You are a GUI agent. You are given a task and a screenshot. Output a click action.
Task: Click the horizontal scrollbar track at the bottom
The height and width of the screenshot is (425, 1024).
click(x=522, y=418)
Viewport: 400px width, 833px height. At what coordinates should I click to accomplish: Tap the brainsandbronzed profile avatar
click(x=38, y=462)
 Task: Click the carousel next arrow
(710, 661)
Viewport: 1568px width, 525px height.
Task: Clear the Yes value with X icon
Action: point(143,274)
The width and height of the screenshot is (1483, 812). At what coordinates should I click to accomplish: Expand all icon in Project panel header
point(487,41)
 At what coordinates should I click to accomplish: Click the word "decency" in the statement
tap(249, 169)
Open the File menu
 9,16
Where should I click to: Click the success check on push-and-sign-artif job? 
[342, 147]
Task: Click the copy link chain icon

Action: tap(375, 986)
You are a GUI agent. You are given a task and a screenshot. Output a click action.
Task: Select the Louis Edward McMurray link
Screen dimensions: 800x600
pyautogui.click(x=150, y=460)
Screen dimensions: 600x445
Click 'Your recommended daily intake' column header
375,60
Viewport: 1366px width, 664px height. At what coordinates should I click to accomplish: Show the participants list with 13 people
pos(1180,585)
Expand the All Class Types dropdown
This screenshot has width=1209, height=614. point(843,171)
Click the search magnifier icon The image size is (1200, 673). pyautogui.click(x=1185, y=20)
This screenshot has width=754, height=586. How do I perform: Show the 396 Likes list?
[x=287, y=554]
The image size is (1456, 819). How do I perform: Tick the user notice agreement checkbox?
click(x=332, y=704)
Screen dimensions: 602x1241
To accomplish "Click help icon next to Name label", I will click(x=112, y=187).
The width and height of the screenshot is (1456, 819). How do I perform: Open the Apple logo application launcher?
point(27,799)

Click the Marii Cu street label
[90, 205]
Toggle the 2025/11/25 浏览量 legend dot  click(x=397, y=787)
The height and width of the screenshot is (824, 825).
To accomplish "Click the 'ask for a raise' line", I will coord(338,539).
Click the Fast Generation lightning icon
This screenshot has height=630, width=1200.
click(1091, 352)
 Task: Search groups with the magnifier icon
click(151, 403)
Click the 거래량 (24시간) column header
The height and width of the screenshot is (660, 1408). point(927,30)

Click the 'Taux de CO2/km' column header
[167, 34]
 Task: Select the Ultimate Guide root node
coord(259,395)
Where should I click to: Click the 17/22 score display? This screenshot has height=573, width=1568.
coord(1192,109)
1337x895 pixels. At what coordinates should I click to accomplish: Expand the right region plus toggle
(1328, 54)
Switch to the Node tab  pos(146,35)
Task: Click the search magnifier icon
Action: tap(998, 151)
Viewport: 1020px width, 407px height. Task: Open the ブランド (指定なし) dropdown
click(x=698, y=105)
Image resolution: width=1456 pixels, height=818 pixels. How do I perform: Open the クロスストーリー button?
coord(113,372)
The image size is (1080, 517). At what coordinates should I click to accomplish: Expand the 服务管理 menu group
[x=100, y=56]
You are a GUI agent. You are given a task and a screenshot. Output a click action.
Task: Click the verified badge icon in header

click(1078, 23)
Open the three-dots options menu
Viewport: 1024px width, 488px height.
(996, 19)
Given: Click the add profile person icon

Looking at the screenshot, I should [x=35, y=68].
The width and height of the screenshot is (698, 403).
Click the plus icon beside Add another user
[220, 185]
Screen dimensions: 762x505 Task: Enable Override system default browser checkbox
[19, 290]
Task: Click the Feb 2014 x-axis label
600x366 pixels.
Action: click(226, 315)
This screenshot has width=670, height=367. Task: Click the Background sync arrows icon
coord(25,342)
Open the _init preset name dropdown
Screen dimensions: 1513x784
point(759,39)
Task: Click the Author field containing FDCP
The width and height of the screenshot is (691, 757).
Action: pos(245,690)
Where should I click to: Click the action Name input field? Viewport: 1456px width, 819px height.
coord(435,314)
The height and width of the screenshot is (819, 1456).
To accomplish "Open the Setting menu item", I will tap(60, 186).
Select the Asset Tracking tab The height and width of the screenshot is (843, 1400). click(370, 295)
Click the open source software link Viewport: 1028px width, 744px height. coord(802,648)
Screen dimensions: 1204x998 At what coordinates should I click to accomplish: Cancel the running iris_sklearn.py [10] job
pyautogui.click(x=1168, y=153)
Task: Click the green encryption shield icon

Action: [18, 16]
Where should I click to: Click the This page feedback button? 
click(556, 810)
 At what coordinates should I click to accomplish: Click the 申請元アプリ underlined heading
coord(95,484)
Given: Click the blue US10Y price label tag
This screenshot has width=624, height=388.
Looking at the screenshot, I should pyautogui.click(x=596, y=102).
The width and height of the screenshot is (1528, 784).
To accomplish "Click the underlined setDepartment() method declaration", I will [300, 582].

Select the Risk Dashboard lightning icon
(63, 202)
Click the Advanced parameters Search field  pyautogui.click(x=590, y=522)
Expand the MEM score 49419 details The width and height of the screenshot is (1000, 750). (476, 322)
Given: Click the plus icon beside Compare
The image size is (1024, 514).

- - - - - - -

__TO BE DONE__: Copy out every one of the records above word for word, with nothing changed.

__EXERCISE RESPONSE__:
You are a GUI agent. You are given a task and a screenshot. Output a click action.
Task: Click the horizontal scrollbar track at the bottom
The height and width of the screenshot is (425, 1024).
click(x=522, y=418)
Viewport: 400px width, 833px height. At what coordinates should I click to accomplish: Tap the brainsandbronzed profile avatar
click(x=38, y=462)
 Task: Click the carousel next arrow
(710, 661)
Viewport: 1568px width, 525px height.
Task: Clear the Yes value with X icon
Action: point(143,274)
The width and height of the screenshot is (1483, 812). At what coordinates should I click to accomplish: Expand all icon in Project panel header
point(487,41)
 At what coordinates should I click to accomplish: Click the word "decency" in the statement
tap(249, 169)
Open the File menu
 9,16
Where should I click to: Click the success check on push-and-sign-artif job? 
[342, 147]
Task: Click the copy link chain icon

Action: tap(375, 986)
You are a GUI agent. You are given a task and a screenshot. Output a click action.
Task: Select the Louis Edward McMurray link
Screen dimensions: 800x600
pyautogui.click(x=150, y=460)
Screen dimensions: 600x445
Click 'Your recommended daily intake' column header
375,60
Viewport: 1366px width, 664px height. At what coordinates should I click to accomplish: Show the participants list with 13 people
pos(1180,585)
Expand the All Class Types dropdown
This screenshot has width=1209, height=614. point(843,171)
Click the search magnifier icon The image size is (1200, 673). pyautogui.click(x=1185, y=20)
This screenshot has width=754, height=586. How do I perform: Show the 396 Likes list?
[x=287, y=554]
The image size is (1456, 819). How do I perform: Tick the user notice agreement checkbox?
click(x=332, y=704)
Screen dimensions: 602x1241
To accomplish "Click help icon next to Name label", I will click(x=112, y=187).
The width and height of the screenshot is (1456, 819). How do I perform: Open the Apple logo application launcher?
point(27,799)

Click the Marii Cu street label
[90, 205]
Toggle the 2025/11/25 浏览量 legend dot  click(x=397, y=787)
The height and width of the screenshot is (824, 825).
To accomplish "Click the 'ask for a raise' line", I will coord(338,539).
Click the Fast Generation lightning icon
This screenshot has height=630, width=1200.
click(1091, 352)
 Task: Search groups with the magnifier icon
click(151, 403)
Click the 거래량 (24시간) column header
The height and width of the screenshot is (660, 1408). point(927,30)

Click the 'Taux de CO2/km' column header
[167, 34]
 Task: Select the Ultimate Guide root node
coord(259,395)
Where should I click to: Click the 17/22 score display? This screenshot has height=573, width=1568.
coord(1192,109)
1337x895 pixels. At what coordinates should I click to accomplish: Expand the right region plus toggle
(1328, 54)
Switch to the Node tab  pos(146,35)
Task: Click the search magnifier icon
Action: tap(998, 151)
Viewport: 1020px width, 407px height. Task: Open the ブランド (指定なし) dropdown
click(x=698, y=105)
Image resolution: width=1456 pixels, height=818 pixels. How do I perform: Open the クロスストーリー button?
coord(113,372)
The image size is (1080, 517). At what coordinates should I click to accomplish: Expand the 服务管理 menu group
[x=100, y=56]
You are a GUI agent. You are given a task and a screenshot. Output a click action.
Task: Click the verified badge icon in header

click(1078, 23)
Open the three-dots options menu
Viewport: 1024px width, 488px height.
(996, 19)
Given: Click the add profile person icon

Looking at the screenshot, I should [x=35, y=68].
The width and height of the screenshot is (698, 403).
Click the plus icon beside Add another user
[220, 185]
Screen dimensions: 762x505 Task: Enable Override system default browser checkbox
[19, 290]
Task: Click the Feb 2014 x-axis label
600x366 pixels.
Action: click(226, 315)
This screenshot has width=670, height=367. Task: Click the Background sync arrows icon
coord(25,342)
Open the _init preset name dropdown
Screen dimensions: 1513x784
point(759,39)
Task: Click the Author field containing FDCP
The width and height of the screenshot is (691, 757).
Action: pos(245,690)
Where should I click to: Click the action Name input field? Viewport: 1456px width, 819px height.
coord(435,314)
The height and width of the screenshot is (819, 1456).
To accomplish "Open the Setting menu item", I will tap(60, 186).
Select the Asset Tracking tab The height and width of the screenshot is (843, 1400). click(370, 295)
Click the open source software link Viewport: 1028px width, 744px height. coord(802,648)
Screen dimensions: 1204x998 At what coordinates should I click to accomplish: Cancel the running iris_sklearn.py [10] job
pyautogui.click(x=1168, y=153)
Task: Click the green encryption shield icon

Action: [18, 16]
Where should I click to: Click the This page feedback button? 
click(556, 810)
 At what coordinates should I click to accomplish: Click the 申請元アプリ underlined heading
coord(95,484)
Given: Click the blue US10Y price label tag
This screenshot has width=624, height=388.
Looking at the screenshot, I should pyautogui.click(x=596, y=102).
The width and height of the screenshot is (1528, 784).
To accomplish "Click the underlined setDepartment() method declaration", I will [300, 582].

Select the Risk Dashboard lightning icon
(63, 202)
Click the Advanced parameters Search field  pyautogui.click(x=590, y=522)
Expand the MEM score 49419 details The width and height of the screenshot is (1000, 750). (476, 322)
Given: Click the plus icon beside Compare
The image size is (1024, 514).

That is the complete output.